Allow me to explain.
As a Christian, I believe fully in the imago Dei, that humans are made in the image of God, in His likeness. Although animals are capable of remarkable intelligence, they will never exhibit the personhood that marks humanity. Of course, angels are also personal beings but are not said to be bearers of God’s image. Even so, I believe, no matter how impressive our own creations become, it is utterly beyond our ability to create a new category of life. That is the prerogative of the Creator alone. Thus, from my view, if AI appears to develop personhood, that appearance is likely to be caused by one of two possibilities.
First, demonic forces could be working through that technological channel, think the Head of the N.I.C.E. from That Hideous Strength. This notion may sound a bit far-fetched, especially given how rooted in materialism we tend to be. I would argue, however, that drugs are very often channels for demonic activity. Indeed, in Galatians 5:20, the Greek word that the ESV translates as sorcery is pharmakeia, from which we derive words like pharmacist, pharmacy, and pharmaceutical. If chemicals can be spiritual conduits, I do not see why technology, screens, and algorithms couldn’t be as well.

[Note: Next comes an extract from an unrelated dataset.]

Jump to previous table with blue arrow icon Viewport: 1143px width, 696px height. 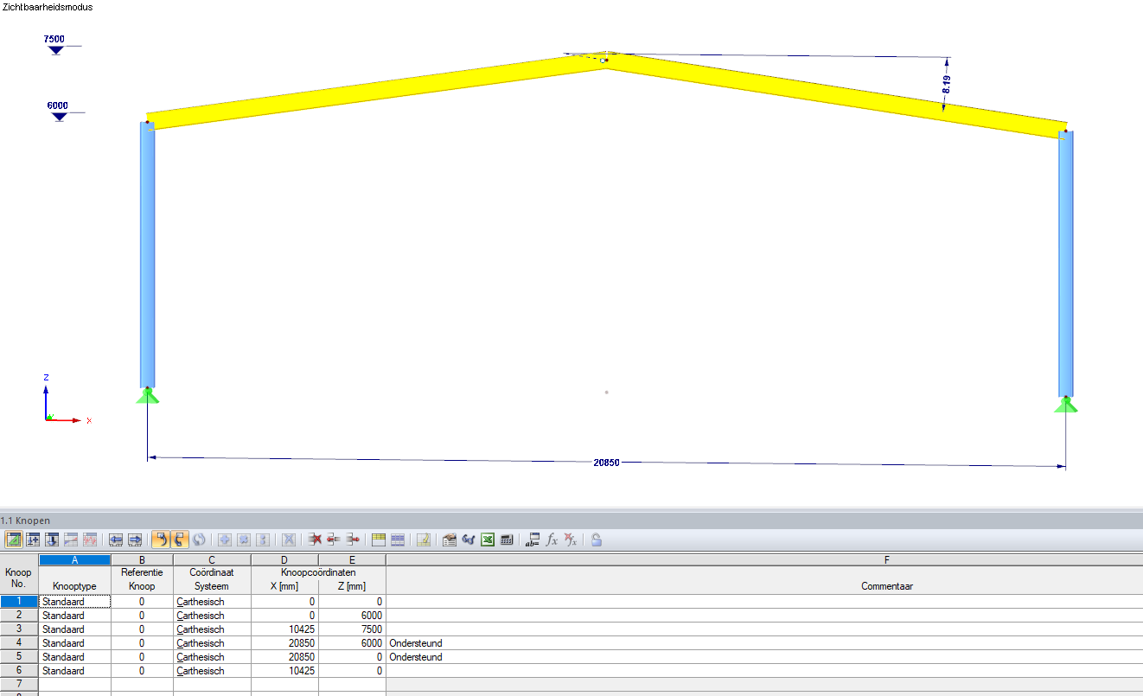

Second, and I think this one is more likely, we are beginning to resemble artificial intelligence ourselves. Lewis toys with this idea in his Narnia books by having some animals that can talk and others that are normal, dumb animals. In fact, in The Magician’s Nephew, Aslan warns the newly created talking beasts to treat the dumb animals well, saying, “For out of them you were taken and into them you can return. Do not so.” This then happens to a particular cat in The Last Battle.

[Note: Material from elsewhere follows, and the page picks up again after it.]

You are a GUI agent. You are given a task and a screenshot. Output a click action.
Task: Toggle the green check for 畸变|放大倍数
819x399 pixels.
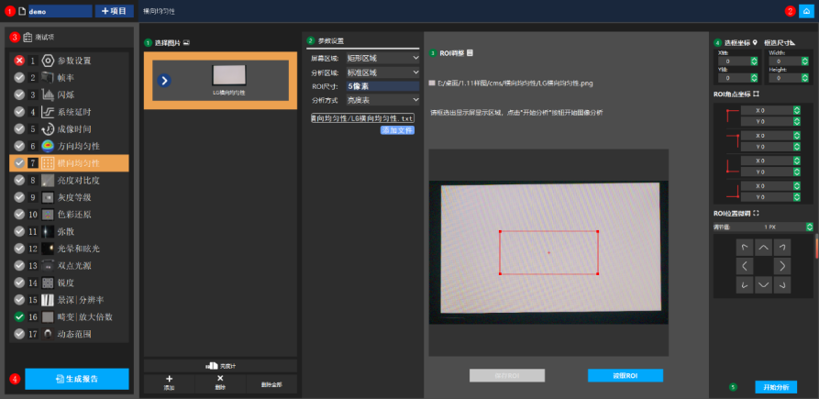(x=19, y=316)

But the most relevant for our discussion is a comment that Lucy makes in Prince Caspian to her sister Susan:
Wouldn’t it be dreadful if some day in our own world, at home, men started going wild inside, like the animals here, and still looked like men, so that you’d never know which were which?

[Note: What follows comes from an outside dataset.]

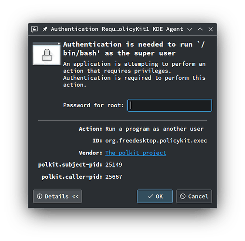This screenshot has height=241, width=245.
Task: Toggle the pin keep-above icon
Action: tap(45, 29)
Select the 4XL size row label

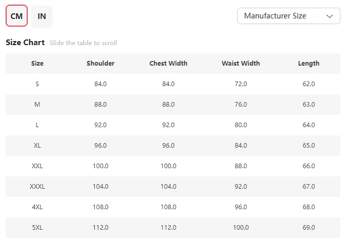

Could that not be something like what Paul describes in Romans 1 when God gives people over to their sinful desires? Or how about Psalm 115:8’s warning that those who make lifeless idols “become like them; so do all who trust in them”? And might that not be something similar to what we are presently experiencing? How long can we communicate in meme before we become walking memes? How long must we spend endlessly scrolling, spending only a few seconds on each post, before we begin to reflect the same lack of attention and focus whenever we look up from our phones?
Perhaps we are looking at the whole thing from the wrong angle. Instead of being afraid of how intelligent AI is becoming, maybe we should take warning of how artificial we are becoming.